FIG. 5 illustrates a case where the DSP core will be stalled in those cases where the shifted update will collide with the new core request, ie when two consecutive core requests have the same least significant bits. Even in such cases, the invention reduces the penalty to one DSP clock cycle, since now the new core's sequence is shifted with respect to the update sequence. The read sequence in this example is P0 during the first clock cycle T0, P4 during clock cycles T1 and T2, and P5, P6, P7 during clock cycles T3, T4 and T5 respectively. The updates consists of U0, U1, U2, U3, U4 during clock cycles T0, T1, T2, T3 and T4 respectively. Hence, without any buffering there is the possibility of contention (and core stall) during clock cycles T0, T2, T3 and T4. By shifting the update sequence by one clock cycle (by the action of the input buffer), call stall can be reduced to just one clock cycle.

Claims

1. An instruction cache for connection between a processor core and an external memory, the instruction cache including a cache memory composed of at least two sub-blocks, each sub-block being distinguishable by one or more least significant bits of a memory address, means for receiving from the processor core a request to read a required data sequence from the cache memory, and a buffer for time shifting an update data sequence, received from the external memory for writing into the cache memory, with respect to the required data sequence, thereby to reduce read/write conflicts in the cache memory sub-blocks.

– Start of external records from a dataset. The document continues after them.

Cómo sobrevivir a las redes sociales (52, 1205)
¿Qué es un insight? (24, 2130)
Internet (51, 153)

2. An instruction cache as claimed in claim 1 in which the cache memory is divided into two sub-blocks, one having even addresses and the other having odd addresses.

3. An instruction cache as claimed in claim 1 and further including means for selecting an update data sequence for writing into the cache memory from either the buffer or directly from the external memory via a route by-passing the buffer.

4. A method for reducing read/write conflicts in a cache memory which is connected between a processor core and an external memory, and wherein the cache memory is composed of at least two memory sub-blocks, each sub-block being distinguishable by one or more least significant bits of a memory address, the method including the steps of:

receiving a request from the processor core for reading from the cache memory a required data sequence,

receiving from the external memory an update data sequence for writing into the cache memory, and

time shifting the update sequence with respect to the required data sequence by buffering the input data, thereby to reduce read/write conflicts in the cache memory sub-blocks.

5. (canceled)

6. (canceled)

7. An instruction cache for connection between a processor core and an external memory, the instruction cache including a cache memory composed of at least two sub-blocks, each sub-block being distinguishable by one or more least significant bits of a memory address, a circuit for receiving from the processor core a request to read a required data sequence from the cache memory, and a buffer for time shifting an update data sequence, received from the external memory for writing into the cache memory, with respect to the required data sequence, thereby to reduce read/write conflicts in the cache memory sub-blocks.

8. An instruction cache as claimed in claim 1 in which the cache memory is divided into two sub-blocks, one having even addresses and the other having odd addresses.

9. An instruction cache as claimed in claim 1 and further including a circuit for selecting an update data sequence for writing into the cache memory from either the buffer or directly from the external memory via a route by-passing the buffer.